フレイル検知AIの開発実証では、JDSC、ネコリコとの共働により、電力スマートメーターから収集できる各月の電力データを分析するAIを開発した。健康な人は、外出や家事により電気の使い方にメリハリがある。それに対しフレイルの人は、家に閉じこもりがちで活動量が少ないため、電気の使用量の変動も乏しいという傾向がある。AIの開発では、健康状態と、電気の使用データから、外出時間や外出回数、起床時間や就寝時間、一日の活動量の最大時間と最小時間など複数の特徴量を抽出して、フレイルの人と健康な人のそれぞれの生活パターンをAIが大量に学習した。
実証実験では、フレイルリスクがあると判定された人に自治体職員が声掛けすることで、大きな改善が見られた。
長野県松本市で行われた実証実験では、93人中フレイルリスクが高いと判定されたのは31人。そのうち87%に当たる27人が健康を回復した。また、三重県東員町においては、フレイル対象者11人のうち73%にあたる8人が健康を回復した。
この実証では、高齢者自身が自主的に予防・改善を始めていることを確認し、客観的な分析結果と専門職による働きかけにより、本人の自覚や行動変容を促すことに成功した。
全国で導入自治体が増加 新たな価値提供へ挑戦
23年度は、前年度実証に参加した松本市、東員町の他、三重県鳥羽市が同サービスを導入した。24年度からは、これら3自治体に加え、中部エリア外を含む10自治体が加わり合計13自治体で採用されている。25年度も、複数の自治体で新たに採用される予定だ。中部地区に限定せず、全国の自治体を対象にこれからも導入拡大を目指して活動していくという。
サービス提供開始で明らかになったのは、フレイル予備軍はいわゆる「通いの場」に参加していない人が多いということだ。
「通いの場」とは、地域の高齢者が他者と一緒にさまざまな活動を通じ、介護予防やフレイル予防に資する活動を行う機会のことだ。厚生労働省は高齢者に月1回以上の「通いの場」に参加することを推奨している。eフレイルナビのサービス開始により、社会参加に積極的ではない高齢者に対して、継続的な接点を持てるようになったことが大きな成果だという。

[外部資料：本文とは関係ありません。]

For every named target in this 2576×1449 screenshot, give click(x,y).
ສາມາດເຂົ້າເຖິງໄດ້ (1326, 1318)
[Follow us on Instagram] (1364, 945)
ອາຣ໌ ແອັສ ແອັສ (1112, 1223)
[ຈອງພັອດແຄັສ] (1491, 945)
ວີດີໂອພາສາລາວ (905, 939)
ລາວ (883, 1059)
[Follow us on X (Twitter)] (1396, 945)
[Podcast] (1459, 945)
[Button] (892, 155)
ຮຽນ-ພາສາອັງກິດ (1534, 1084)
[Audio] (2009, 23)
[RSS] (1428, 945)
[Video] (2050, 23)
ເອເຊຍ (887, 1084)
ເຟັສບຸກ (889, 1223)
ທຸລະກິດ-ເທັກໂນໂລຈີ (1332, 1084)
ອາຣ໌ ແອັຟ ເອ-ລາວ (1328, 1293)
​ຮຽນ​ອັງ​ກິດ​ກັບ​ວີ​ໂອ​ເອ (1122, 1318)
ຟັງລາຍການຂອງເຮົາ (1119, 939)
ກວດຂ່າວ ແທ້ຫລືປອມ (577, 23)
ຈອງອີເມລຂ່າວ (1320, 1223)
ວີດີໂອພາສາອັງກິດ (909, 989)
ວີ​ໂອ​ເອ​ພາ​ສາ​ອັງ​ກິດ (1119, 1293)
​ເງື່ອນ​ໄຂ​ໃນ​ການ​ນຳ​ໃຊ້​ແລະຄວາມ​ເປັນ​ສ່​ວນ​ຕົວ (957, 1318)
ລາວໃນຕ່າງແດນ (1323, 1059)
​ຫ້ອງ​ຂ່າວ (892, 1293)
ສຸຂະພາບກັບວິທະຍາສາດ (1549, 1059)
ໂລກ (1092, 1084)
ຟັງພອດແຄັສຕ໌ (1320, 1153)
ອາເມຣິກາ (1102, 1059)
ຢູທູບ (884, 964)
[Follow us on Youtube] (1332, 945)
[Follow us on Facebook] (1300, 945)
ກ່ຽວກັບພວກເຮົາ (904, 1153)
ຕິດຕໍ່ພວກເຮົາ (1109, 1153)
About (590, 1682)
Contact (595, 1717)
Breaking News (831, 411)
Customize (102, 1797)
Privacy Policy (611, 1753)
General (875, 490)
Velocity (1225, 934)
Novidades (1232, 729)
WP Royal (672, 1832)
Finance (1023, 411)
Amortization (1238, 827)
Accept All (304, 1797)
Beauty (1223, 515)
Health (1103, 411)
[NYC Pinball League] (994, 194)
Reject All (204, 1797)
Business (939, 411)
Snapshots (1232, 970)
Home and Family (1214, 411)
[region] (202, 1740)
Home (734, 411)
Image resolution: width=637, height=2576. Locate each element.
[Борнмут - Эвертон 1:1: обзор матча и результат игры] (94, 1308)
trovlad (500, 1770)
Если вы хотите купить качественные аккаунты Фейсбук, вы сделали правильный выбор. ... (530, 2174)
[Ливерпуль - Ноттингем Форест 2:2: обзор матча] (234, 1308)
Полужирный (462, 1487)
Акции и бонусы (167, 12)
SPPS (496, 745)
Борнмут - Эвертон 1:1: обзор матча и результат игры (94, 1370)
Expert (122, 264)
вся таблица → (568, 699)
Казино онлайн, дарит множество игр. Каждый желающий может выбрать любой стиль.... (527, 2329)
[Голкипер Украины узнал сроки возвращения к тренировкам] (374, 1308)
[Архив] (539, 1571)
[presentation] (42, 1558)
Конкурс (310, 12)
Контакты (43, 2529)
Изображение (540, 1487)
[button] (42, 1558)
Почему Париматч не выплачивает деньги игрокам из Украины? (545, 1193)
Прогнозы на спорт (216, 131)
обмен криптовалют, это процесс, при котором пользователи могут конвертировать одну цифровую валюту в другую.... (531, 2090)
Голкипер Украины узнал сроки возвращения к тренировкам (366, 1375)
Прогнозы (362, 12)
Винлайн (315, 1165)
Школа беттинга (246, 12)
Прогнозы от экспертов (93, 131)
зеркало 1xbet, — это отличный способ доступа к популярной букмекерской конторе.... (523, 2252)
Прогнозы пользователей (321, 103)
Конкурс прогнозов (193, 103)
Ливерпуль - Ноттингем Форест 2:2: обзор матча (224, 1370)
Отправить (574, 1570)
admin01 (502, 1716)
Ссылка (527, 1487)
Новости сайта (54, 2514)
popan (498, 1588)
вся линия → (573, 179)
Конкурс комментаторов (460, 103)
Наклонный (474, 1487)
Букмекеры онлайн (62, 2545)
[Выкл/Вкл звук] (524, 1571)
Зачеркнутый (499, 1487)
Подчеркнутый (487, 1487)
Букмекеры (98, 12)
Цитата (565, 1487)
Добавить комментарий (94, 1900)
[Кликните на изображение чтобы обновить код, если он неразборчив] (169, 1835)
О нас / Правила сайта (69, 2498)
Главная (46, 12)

事業創造本部ヘルシーエイジングユニットの山本卓明ユニット長は「今後は電力データだけでなく、医療データなども活用できれば、さらにきめ細かなサービス提供が可能になる」と話す。また、現在は1人暮らしの高齢者をサービス提供の対象者としているが、今後はより多くの高齢者を包含するようなサービスの在り方も考えていきたいという。
同社は経営ビジョンの達成に向けて、足元の基盤領域での安定した利益獲得に加え、成長分野への積極的投資により「新たな価値の提供」「利益創出」の実現を目指している。
これからも地域社会が求める新たな価値を提供するために、ビジネスモデルの変革にも果敢に挑戦し、エネルギー分野だけにとどまらず、社会課題の解決や地域社会のニーズに応えるサービスの提供を進めていく考えだ。既存の枠にとらわれず歩みを進める中部電力の進化に目が離せない。